Rverre blinks against the light, squinting up at the brightening sky. She breathes in slowly, then presses her bare palm to the ground as if checking in with something only she can hear.
“It changed,” she murmurs.
Korr turns toward her instantly. “How?”
“Closer,” she says after a pause, a small smile forming.
I tighten the strap on my pack and focus on practicalities—water levels, ration placement, the way the shade cloth folds into itself when we break it down. My body is stiff, my muscles reluctant after too little sleep, but the motion helps. It grounds me in the now instead of the echo of a sealed doors and words that never quite stop hurting.
“We’ll adjust our route,” Korr says. “The wind will turn by midday.”
I glance up despite myself. “You’re sure?”
He nods once. “The air is already pulling.”
I follow his gaze, scanning the horizon. At first, I see nothing but shimmer and distance. Then—subtle, almost imperceptible—I feel it. A faint pressure at my back.
“You’re right,” I say quietly.
Something flickers across his expression.

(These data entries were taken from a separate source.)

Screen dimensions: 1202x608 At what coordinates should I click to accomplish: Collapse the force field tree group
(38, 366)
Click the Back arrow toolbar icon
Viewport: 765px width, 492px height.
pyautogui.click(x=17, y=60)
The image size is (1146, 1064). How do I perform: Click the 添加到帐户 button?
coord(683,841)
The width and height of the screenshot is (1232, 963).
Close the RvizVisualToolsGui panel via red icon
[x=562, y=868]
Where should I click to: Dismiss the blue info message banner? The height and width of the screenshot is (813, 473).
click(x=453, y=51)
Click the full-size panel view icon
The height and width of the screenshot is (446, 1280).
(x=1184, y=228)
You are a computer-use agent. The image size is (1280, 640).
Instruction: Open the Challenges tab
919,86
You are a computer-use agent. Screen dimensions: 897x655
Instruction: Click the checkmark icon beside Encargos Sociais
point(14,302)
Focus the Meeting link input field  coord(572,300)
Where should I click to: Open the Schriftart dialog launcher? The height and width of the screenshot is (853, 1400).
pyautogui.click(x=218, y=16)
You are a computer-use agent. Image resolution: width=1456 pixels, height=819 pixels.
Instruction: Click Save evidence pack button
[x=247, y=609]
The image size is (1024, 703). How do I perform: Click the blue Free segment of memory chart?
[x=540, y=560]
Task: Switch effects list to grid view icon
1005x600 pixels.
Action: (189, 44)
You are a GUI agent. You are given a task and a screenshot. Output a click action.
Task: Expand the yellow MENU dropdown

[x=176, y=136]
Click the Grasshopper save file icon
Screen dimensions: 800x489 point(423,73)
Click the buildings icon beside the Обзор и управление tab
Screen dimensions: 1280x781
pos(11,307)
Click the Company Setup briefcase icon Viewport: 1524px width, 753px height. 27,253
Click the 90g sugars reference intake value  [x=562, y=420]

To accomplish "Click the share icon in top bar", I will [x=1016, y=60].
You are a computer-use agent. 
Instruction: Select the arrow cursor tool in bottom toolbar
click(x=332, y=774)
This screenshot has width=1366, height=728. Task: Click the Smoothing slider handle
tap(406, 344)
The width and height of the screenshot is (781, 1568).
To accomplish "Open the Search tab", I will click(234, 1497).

As if this confirms something he’s been filing away since the moment we left the canyon. I don’t know how to read it so I look away.
We get moving and the terrain resists immediately. The sand is loose underfoot as the stone thins out. I fall into step without thinking, matching Korr’s pace instinctively, even though part of me bristles at how natural it feels. Illadon and Rverre walk just ahead of me, close but not touching, their silhouettes easy and familiar against the glare.
Rverre hums under her breath, a low, wandering sound that doesn’t have a melody so much as a direction. I’ve learned not to interrupt it. Whatever she’s doing, it keeps her calm.
“You’re favoring the left,” I say after a few minutes.
“Yes.”
“There’s a shallow ridge ahead,” I add. “If the wind comes up early, it’ll break there.”
Korr slows enough to look back at me.
“You see it,” he says.
“I do,” I say, sharper than I’d like.
I don’t like the way I respond but it feels like he’s questioning me and everything about him makes me feel a bit on edge. He considers, then shifts our line by a few degrees. Illadon adjustsimmediately. Rverre doesn’t even glance back. The change flows through the group like it was always meant to happen that way.
We walk in silence for a while after that, the kind that isn’t empty but shared. The suns climb higher, heat presses down with intent rather than suggestion. Sweat traces familiar paths down my spine, my hair damp against my neck, but the pace holds. Korr glances back once more, his eyes flicking to my gait, my posture. Assessing but now showing concern.
“I’ll tell you if I’m slowing,” I say, sharper than necessary.
“I know,” he replies calmly.
The irritation I was expecting doesn’t come, only a strange, hollow quiet where it should be. I look away, fixing my attention on Rverre as she pauses abruptly, wings twitching. She lifts her head, eyes unfocused.
“This way,” she says, pointing—not straight ahead, but slightly off, toward a shallow dip where the sand darkens.
Korr studies the line, then nods. I expect him to disagree or argue but doesn’t.
“We follow.”
Illadon doesn’t hesitate. Neither do I.
As we angle toward the new path, I realize something with a jolt that has nothing to do with the desert or the city or the children between us. I’m not watching Korr to see if he’ll fail. I’m watching him because some part of me expects him not to.
And that is the most dangerous shift of all.